What’s the deal: The primary dispute between the ILA and the USMX centers around automation and wages. The union is demanding a ban on the automation of cranes, gates, and container trucks, which they argue would lead to significant job losses and undermine worker security. In addition to resisting automation, the ILA is pushing for a wage increase of 77% over the duration of the contract.
Concerns: If the longshoremen go on strike, it could have severe economic consequences, disrupting supply chains and international trade. These ports handle over half of the nation’s imports and exports, with a daily trade value exceeding $2.1 billion. A strike could lead to significant delays in shipping, creating backlogs that might last for weeks or months, particularly during a critical period for retailers ahead of the holiday season. Economic estimates suggest the strike could cost the economy between $600 million and $5.5 billion per day, raising the prices of consumer goods, exacerbating inflation, and potentially causing shortages. A prolonged strike could also have ripple effects across industries reliant on timely imports and exports, further straining the US economy.
What the White House is saying: In a statement, White House spokeswoman Robyn Patterson said, “We support collective bargaining. We believe it’s the best way for both American workers and employers to come to a fair agreement — one that benefits the workers in a way that reflects the success of the companies.” Patterson also confirmed that top White House officials have been in contact with USMX representatives and have urged “them to come to a fair agreement fairly and quickly.”

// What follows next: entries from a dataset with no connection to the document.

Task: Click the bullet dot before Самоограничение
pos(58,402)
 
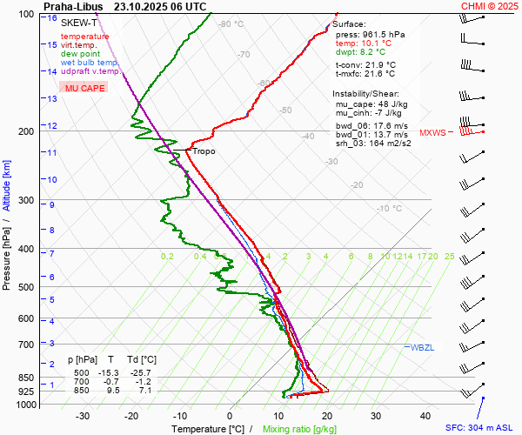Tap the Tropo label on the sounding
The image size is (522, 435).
click(x=204, y=151)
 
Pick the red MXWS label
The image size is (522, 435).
click(x=432, y=133)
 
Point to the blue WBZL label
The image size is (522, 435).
click(x=422, y=347)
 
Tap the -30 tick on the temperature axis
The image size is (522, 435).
click(x=84, y=416)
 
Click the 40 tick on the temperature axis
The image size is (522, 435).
click(x=425, y=416)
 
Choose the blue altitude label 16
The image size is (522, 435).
click(x=52, y=18)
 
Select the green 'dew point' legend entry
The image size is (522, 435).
click(x=79, y=54)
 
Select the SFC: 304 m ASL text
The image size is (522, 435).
click(x=482, y=428)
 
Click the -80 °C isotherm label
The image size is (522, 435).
click(x=231, y=24)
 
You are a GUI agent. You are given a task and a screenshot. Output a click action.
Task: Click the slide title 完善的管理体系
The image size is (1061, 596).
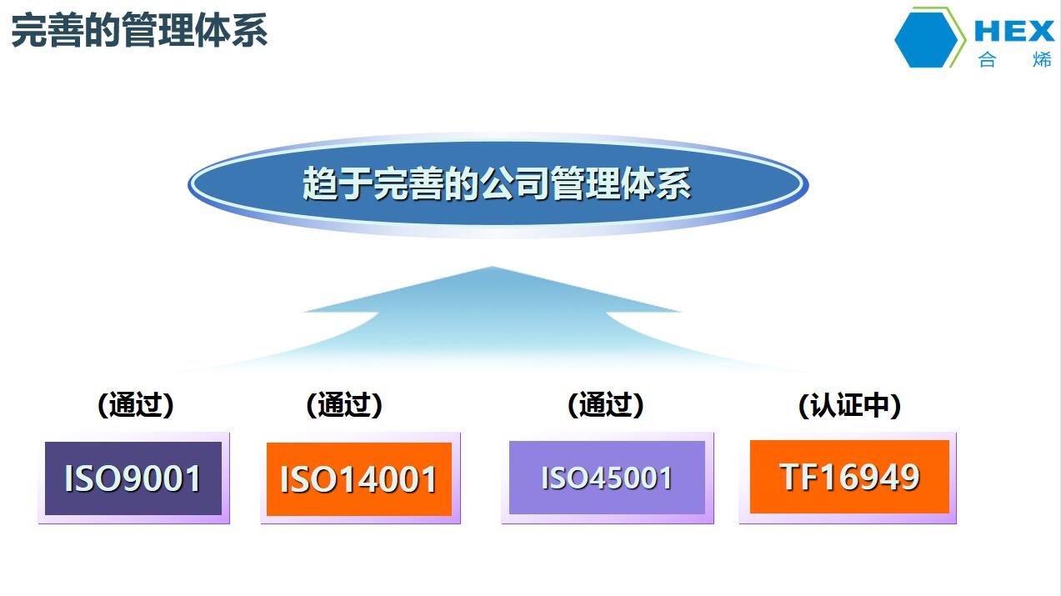[139, 30]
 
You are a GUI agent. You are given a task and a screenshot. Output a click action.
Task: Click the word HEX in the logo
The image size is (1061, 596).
[1014, 32]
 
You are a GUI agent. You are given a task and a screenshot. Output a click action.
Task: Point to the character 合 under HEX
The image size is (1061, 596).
[987, 60]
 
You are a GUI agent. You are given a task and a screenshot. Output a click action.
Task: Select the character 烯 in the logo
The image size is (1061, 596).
[1042, 60]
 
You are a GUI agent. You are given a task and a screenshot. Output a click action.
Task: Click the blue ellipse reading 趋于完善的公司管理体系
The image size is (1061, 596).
[498, 184]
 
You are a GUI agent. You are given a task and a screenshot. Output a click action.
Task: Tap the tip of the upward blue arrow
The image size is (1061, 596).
[492, 267]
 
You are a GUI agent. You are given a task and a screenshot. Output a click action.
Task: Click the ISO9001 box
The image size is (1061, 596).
[133, 478]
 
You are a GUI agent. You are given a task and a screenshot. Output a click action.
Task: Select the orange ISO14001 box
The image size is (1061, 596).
[360, 478]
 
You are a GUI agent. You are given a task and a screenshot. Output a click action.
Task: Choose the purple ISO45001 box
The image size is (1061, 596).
[608, 478]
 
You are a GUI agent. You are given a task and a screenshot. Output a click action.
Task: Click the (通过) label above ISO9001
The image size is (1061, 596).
[136, 405]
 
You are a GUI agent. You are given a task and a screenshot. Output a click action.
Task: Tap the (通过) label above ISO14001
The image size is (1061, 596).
[344, 405]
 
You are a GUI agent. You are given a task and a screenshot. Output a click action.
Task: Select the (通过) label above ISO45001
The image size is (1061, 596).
[606, 405]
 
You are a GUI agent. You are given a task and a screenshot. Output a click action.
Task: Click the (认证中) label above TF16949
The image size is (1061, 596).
[849, 406]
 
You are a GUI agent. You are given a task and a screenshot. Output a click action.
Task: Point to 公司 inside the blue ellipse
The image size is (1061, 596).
[515, 184]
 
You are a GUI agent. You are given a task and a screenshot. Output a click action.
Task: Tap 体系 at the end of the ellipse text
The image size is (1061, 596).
[657, 184]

What both sides are saying:
Longshoremen: In a statement, the ILA said, “The Ocean Carriers represented by USMX want to enjoy rich billion-dollar profits that they are making in 2024, while they offer ILA Longshore Workers an unacceptable wage package that we reject. ILA longshore workers deserve to be compensated for the important work they do keeping American commerce moving and growing. It’s disgraceful that most of these foreign-owned shipping companies are engaged in a ‘Make and Take’ operation: They want to make their billion-dollar profits at United States ports, and off the backs of American ILA longshore workers, and take those earnings out of this country and into the pockets of foreign conglomerates.”
USMX: In a brief statement, USMX said they “have been clear that we value the work of the ILA and have great respect for its members. We have a shared history of working together and are committed to bargaining.”